▸ TASK OBJECTIVE
Print, in exact form, the lines below from the one containing "Screen dimensions: 1266x898" through the one containing "The image size is (1600, 900).", and omit all others.

[Opening TASK INPUTS section]

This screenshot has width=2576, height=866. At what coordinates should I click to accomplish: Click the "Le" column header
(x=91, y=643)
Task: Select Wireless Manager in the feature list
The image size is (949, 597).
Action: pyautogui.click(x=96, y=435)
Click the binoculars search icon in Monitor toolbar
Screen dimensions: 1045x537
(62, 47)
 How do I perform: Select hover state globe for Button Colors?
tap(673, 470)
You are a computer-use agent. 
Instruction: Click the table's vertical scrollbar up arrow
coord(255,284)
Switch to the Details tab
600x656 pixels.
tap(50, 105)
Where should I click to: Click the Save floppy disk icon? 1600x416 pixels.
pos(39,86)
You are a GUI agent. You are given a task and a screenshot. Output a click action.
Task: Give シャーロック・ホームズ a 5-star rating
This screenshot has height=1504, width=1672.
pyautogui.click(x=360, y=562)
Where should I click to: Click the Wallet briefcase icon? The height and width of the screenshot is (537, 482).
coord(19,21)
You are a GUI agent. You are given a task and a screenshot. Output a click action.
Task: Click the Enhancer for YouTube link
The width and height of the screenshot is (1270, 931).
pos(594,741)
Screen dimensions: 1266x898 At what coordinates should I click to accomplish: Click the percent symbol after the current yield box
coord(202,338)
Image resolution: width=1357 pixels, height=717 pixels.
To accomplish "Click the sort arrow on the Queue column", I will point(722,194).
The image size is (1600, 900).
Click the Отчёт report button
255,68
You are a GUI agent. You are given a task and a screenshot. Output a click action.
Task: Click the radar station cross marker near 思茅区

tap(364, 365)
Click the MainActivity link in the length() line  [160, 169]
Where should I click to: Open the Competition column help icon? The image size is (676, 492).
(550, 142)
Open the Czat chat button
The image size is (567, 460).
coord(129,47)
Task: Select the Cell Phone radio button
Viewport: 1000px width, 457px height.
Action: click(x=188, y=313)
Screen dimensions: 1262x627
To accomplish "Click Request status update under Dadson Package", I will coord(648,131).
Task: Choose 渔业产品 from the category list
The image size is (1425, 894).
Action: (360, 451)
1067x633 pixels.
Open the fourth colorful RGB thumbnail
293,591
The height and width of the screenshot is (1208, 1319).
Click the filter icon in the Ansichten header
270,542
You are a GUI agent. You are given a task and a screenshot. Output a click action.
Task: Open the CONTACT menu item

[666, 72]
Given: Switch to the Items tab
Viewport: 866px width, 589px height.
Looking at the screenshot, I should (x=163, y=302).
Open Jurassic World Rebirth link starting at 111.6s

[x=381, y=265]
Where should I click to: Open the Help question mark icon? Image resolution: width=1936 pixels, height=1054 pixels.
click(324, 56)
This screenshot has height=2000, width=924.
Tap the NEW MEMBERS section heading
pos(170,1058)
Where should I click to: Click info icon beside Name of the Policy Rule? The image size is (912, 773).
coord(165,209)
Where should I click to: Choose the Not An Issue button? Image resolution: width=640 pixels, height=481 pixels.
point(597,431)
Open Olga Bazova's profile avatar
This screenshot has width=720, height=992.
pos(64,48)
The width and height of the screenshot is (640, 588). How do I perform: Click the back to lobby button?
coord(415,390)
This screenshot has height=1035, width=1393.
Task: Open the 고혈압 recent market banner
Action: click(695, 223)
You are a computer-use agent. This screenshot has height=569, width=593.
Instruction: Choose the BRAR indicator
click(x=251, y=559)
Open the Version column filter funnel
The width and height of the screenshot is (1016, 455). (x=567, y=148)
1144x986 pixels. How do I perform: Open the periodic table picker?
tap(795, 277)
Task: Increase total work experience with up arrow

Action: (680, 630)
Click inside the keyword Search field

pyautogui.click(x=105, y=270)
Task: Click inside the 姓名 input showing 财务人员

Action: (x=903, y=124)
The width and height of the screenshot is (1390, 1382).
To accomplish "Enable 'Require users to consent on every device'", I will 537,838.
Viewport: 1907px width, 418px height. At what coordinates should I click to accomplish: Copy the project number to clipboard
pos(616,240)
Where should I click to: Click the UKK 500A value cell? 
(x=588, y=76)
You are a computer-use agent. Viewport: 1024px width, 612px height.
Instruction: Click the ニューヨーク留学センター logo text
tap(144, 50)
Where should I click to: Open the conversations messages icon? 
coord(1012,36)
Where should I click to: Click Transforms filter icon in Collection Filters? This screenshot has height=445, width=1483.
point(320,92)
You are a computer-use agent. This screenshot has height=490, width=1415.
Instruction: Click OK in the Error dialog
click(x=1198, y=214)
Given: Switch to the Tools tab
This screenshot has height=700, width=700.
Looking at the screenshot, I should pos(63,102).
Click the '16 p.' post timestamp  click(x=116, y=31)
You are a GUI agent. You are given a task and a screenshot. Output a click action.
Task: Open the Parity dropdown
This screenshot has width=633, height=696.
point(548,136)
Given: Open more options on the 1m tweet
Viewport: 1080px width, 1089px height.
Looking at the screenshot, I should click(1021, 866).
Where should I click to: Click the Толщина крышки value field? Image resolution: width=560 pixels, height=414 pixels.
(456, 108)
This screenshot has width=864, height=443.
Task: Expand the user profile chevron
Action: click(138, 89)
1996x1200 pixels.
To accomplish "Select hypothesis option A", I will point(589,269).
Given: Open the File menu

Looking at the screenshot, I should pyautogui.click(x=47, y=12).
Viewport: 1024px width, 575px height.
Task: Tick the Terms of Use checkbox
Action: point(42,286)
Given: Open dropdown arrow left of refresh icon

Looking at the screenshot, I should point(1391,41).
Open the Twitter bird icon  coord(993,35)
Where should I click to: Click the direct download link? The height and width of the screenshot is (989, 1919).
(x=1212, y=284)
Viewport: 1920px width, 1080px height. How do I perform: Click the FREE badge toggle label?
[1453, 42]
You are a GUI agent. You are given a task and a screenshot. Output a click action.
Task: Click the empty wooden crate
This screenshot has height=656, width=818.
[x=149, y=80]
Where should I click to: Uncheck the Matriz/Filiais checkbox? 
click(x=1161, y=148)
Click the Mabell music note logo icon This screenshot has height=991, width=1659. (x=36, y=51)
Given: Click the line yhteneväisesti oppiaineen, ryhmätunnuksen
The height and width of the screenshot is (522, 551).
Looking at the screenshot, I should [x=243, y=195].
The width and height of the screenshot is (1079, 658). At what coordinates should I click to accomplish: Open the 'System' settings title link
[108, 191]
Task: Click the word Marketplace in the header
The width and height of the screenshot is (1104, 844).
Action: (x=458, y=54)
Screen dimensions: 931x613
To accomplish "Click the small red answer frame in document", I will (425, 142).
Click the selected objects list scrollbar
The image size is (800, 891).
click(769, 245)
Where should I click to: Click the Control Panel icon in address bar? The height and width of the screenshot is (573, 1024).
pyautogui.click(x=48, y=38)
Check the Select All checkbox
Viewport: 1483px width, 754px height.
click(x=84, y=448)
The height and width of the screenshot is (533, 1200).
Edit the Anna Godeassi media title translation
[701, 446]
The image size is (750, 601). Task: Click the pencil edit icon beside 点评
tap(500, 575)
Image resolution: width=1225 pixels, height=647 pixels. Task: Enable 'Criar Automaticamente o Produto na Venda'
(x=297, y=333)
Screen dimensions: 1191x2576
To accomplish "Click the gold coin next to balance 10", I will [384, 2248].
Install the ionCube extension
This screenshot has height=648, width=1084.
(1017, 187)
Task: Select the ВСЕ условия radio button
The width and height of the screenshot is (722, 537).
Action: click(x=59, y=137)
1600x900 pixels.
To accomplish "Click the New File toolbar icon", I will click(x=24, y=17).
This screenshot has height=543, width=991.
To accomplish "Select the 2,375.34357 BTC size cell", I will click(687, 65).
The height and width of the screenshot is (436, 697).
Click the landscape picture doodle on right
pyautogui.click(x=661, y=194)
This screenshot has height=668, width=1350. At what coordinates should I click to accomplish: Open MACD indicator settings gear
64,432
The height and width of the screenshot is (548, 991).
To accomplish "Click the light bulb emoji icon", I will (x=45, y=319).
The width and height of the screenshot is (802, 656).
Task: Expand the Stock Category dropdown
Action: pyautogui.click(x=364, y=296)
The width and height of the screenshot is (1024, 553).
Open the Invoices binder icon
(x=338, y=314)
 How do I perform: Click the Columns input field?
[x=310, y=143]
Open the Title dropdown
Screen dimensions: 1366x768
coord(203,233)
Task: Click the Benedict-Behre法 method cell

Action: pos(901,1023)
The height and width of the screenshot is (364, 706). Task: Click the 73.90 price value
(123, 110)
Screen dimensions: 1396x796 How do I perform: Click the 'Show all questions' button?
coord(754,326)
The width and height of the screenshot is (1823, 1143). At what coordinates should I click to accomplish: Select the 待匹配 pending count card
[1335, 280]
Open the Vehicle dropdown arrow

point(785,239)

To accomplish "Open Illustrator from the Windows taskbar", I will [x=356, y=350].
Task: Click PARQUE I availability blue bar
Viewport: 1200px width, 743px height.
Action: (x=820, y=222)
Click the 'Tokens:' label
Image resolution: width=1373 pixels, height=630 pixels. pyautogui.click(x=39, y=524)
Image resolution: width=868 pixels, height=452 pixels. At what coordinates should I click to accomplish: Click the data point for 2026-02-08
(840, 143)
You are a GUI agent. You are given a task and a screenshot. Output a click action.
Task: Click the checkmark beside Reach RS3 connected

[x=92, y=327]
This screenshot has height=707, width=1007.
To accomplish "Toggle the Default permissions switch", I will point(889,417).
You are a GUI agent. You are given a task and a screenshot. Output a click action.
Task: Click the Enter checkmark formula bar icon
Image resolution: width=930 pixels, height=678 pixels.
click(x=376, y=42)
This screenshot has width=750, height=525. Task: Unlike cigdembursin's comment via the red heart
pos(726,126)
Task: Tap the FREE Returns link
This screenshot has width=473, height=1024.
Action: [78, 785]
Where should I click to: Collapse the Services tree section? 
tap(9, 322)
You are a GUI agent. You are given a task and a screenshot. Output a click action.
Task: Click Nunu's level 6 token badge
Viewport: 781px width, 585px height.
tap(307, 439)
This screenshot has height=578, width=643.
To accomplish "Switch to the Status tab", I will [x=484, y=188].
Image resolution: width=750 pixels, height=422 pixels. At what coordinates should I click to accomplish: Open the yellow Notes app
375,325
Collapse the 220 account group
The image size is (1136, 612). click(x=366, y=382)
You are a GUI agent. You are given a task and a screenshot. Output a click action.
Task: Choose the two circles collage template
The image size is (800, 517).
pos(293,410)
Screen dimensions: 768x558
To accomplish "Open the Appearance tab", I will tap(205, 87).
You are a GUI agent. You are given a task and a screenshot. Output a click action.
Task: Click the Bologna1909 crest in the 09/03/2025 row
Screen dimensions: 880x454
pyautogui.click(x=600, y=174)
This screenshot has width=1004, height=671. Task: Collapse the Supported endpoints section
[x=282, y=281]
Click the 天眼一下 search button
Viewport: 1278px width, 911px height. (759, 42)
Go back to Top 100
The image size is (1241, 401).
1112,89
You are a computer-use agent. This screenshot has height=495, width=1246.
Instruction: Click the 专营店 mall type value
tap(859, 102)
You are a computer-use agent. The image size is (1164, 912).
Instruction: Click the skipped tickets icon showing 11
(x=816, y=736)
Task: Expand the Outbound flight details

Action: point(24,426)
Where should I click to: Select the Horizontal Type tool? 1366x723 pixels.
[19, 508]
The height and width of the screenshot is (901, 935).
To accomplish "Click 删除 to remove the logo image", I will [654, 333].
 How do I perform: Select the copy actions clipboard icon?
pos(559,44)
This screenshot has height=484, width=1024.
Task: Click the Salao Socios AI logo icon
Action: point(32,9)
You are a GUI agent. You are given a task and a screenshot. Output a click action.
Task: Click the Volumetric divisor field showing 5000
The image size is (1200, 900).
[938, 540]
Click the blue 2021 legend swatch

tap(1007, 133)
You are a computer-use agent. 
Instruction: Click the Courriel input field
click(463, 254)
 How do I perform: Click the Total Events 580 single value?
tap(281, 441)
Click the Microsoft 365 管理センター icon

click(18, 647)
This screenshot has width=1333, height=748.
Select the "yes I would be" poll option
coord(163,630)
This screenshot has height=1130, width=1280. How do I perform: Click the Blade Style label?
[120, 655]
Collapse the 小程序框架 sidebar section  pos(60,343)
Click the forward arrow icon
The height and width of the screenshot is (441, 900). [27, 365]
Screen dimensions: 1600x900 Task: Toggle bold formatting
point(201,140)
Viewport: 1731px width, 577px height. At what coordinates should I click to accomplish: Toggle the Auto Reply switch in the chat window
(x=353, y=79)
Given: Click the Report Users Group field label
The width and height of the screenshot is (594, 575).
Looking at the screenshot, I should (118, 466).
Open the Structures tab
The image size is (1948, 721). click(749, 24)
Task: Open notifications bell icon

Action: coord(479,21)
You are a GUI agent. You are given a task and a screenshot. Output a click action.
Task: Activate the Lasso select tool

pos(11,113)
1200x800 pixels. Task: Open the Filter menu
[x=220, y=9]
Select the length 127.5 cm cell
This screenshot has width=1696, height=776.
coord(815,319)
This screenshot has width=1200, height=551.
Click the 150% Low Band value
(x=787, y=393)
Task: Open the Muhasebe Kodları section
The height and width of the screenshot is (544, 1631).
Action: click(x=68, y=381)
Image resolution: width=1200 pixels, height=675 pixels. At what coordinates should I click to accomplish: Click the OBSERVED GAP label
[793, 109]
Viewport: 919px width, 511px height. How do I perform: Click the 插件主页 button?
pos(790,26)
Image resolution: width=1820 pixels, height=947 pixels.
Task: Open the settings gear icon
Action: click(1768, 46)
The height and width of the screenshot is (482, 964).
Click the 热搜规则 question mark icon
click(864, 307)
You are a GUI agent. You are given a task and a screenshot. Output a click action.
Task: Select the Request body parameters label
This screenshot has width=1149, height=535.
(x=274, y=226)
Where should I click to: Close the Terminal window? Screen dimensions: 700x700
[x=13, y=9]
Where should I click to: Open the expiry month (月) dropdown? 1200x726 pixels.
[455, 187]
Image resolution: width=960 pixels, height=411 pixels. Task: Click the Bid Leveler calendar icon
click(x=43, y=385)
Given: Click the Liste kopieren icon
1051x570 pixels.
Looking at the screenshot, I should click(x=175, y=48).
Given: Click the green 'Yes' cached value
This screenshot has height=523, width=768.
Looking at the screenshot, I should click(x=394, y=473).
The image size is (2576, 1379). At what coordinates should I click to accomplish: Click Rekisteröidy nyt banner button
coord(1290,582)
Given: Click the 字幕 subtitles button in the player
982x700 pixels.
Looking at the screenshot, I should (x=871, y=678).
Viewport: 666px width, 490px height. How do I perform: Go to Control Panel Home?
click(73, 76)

[Closing TASK INPUTS section]

▸ ANSWER
Screen dimensions: 1266x898 At what coordinates should I click to accomplish: Click the percent symbol after the current yield box
coord(202,338)
Image resolution: width=1357 pixels, height=717 pixels.
To accomplish "Click the sort arrow on the Queue column", I will point(722,194).
The image size is (1600, 900).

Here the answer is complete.